## [YOUR OBJECTIVE]
Convert the records below into a two-column CSV headed text,answer. Give each record its own row, put each field in double quotes with line breaks replaced by spaces, and leave the pictures out.

════════════════

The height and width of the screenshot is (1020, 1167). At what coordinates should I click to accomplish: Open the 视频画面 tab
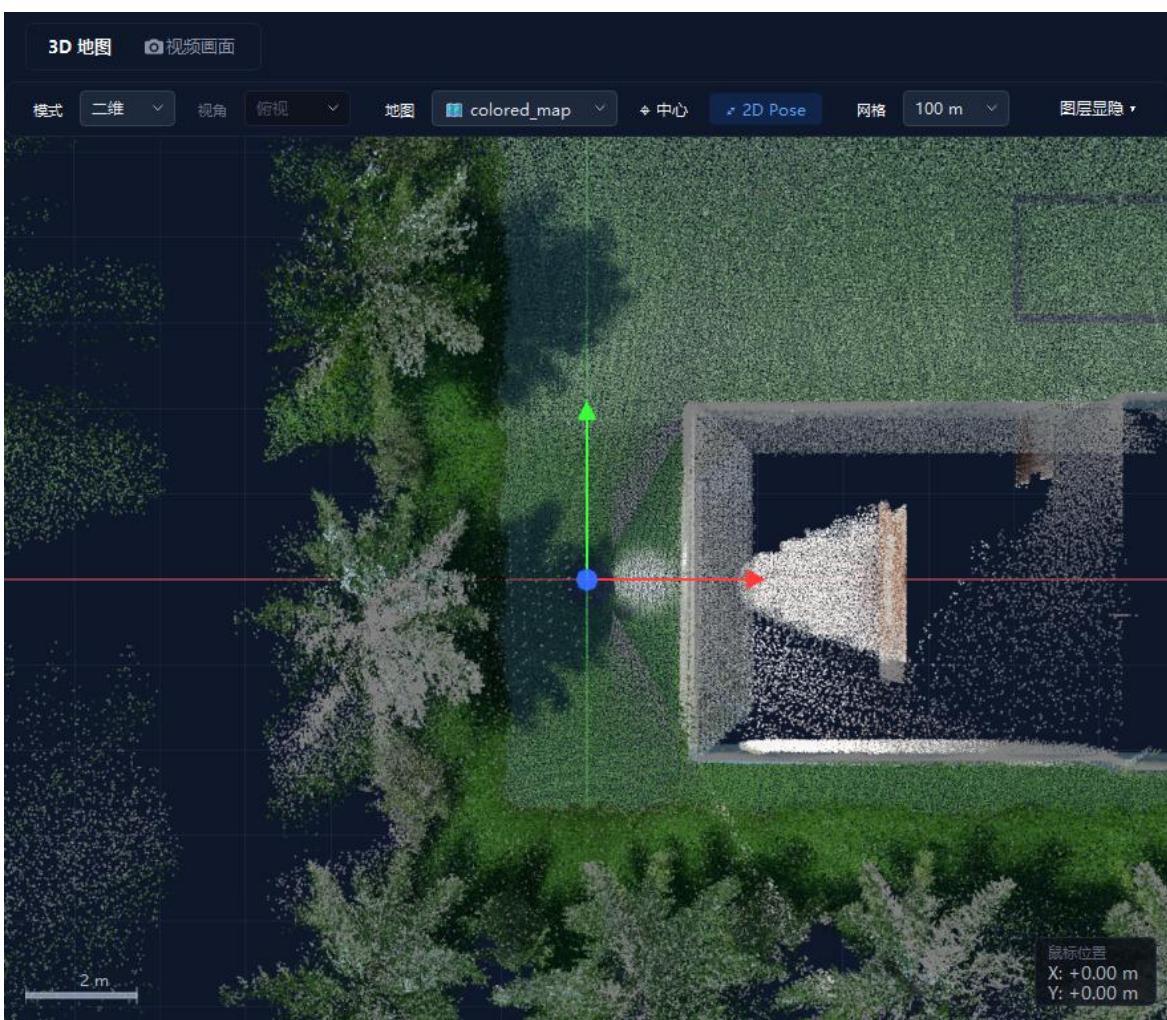[x=190, y=47]
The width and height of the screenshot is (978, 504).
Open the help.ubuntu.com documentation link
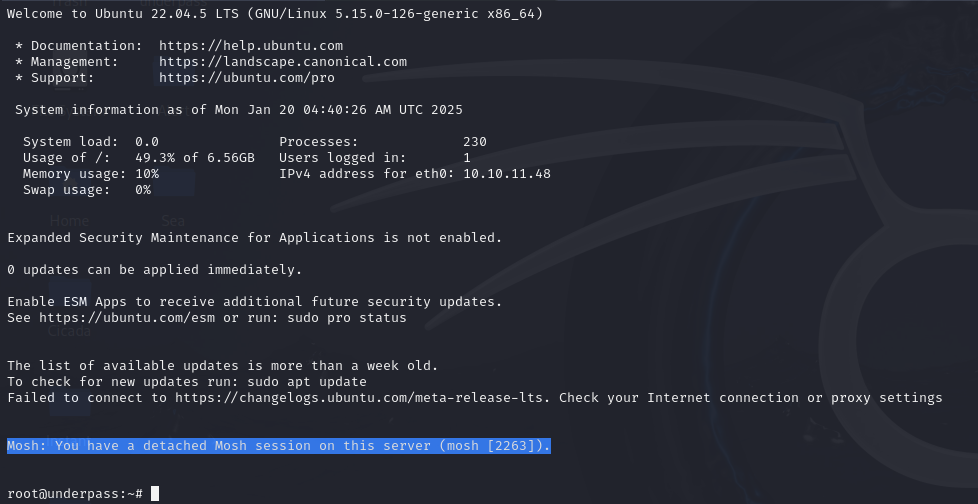coord(251,46)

════════════════

## [THE ANSWER]
text,answer
"The height and width of the screenshot is (1020, 1167). At what coordinates should I click to accomplish: Open the 视频画面 tab","[x=190, y=47]"
"The width and height of the screenshot is (978, 504). Open the help.ubuntu.com documentation link","coord(251,46)"